Dua bulan sebelum pendakian, rahman mengajak saya untuk mendaki Gunung Lawu. Sebenarnya saya belum begitu mengenal karakter cowok yang hobby berpetualang ini. Tapi karena sudah beberapa kali ngetrip bareng jadi saya iyakan saja dan pengen tahu sifat aslinya (hahaha), ojo baper ya mang!
Dan ketika saya update status lagi trecking di Curug Cibereum di Cianjur untuk latihan pendakian ke Gunung Lawu, tiba-tiba sukma chat saya dan dia juga ingin mendaki ke Gunung Merbabu. Berbekal chat yang panjang dan telpon akhirnya sukma dan Nurul berpindah haluan untuk ikut pendakian dari Gunung Merbabu ke Gunung Lawu.
Sukma dan Nurul, merupakan teman saya kerja di salah satu perusahaan shipping dan kami juga sudah pernah liburan ke jogja selama 4 hari 3 malam, mulai dari menelusuri bangunan apik, pantai dan mendaki ke Gunung Merapi. Jadi saya sudah tahu banyak tentang mereka khususnya di dunia travelingnya.
Rabu, 15 Agustus 2018.
Stasiun Pasar Senen dan Bandara Balikpapan Menjadi Saksi Bisu Perjuangan Menggapai Puncak Gunung Lawu.
Pendakian kali ini terdiri dari 4 orang, yaitu saya (idris), Rahman dari Jakarta, Nurul dan Sukma dari Balikpapan.

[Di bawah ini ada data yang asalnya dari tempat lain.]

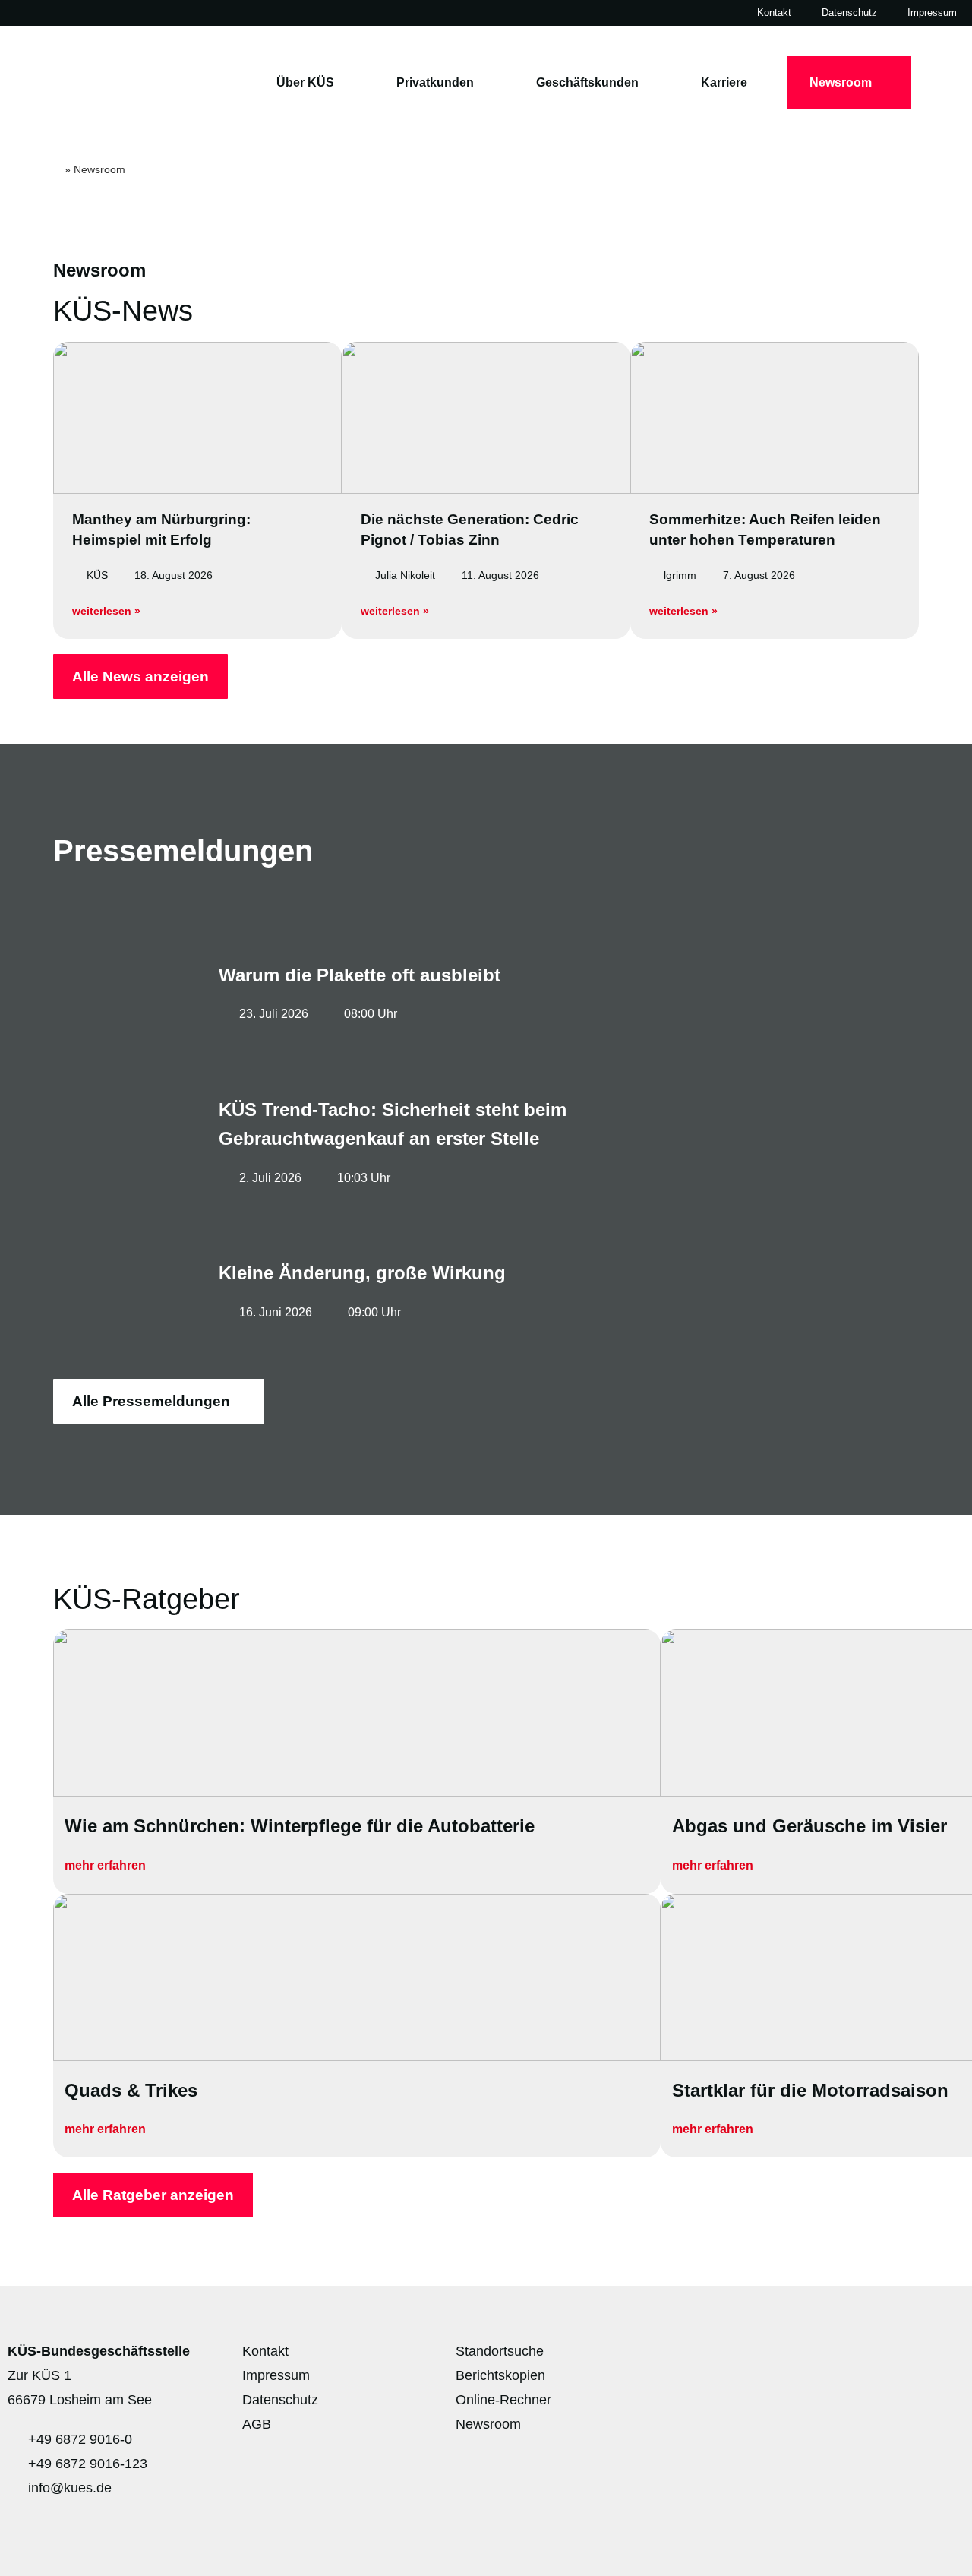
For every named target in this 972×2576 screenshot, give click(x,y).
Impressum (932, 12)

Saya dan Rahman bertemu di stasiun pasar senin jam 4 sore karena tiket kami jam 5 sore. Perjalanan dari Jakarta ke Solo menghabiskan waktu kurang lebih 10 jam 30 menit.
Selama perjalanan dari stasiun pasar senen ke Solo, kami sungguh beruntung karena 4 orang yang memesan tiket yang seharusnya berada di samping dan depan kami duduk tidak menampakkan batang hidungnya. Beruntungnya kami duduk diantara bangku kosong hingga kami puas mengobrol yang penting sampai gak penting. Tidur sampai puas hingga akhirnya terbangun lagi. Begitu seterusnya sampai kita tiba distasiun solo jebres.
Welcome to Solo! Stasiun Solo Jebres menyambut para pendaki dari berbagai Kota dengan Berbagai Tujuan.
Tidak terasa, pagi mulai menjemput. Kami akhirnya sampai di Stasiun Solo Jebres kurang lebih jam 3.20 pagi dan langsung ketemu sukma dan Nurul yang sudah sampai duluan dari Jogja kemudian di lanjutkan perjalanan ke Solo. Lalu rahman berkenalan dengan Nurul dan Sukma. Kemudian ke Pasar sebentar untuk membeli kekurangan logistik.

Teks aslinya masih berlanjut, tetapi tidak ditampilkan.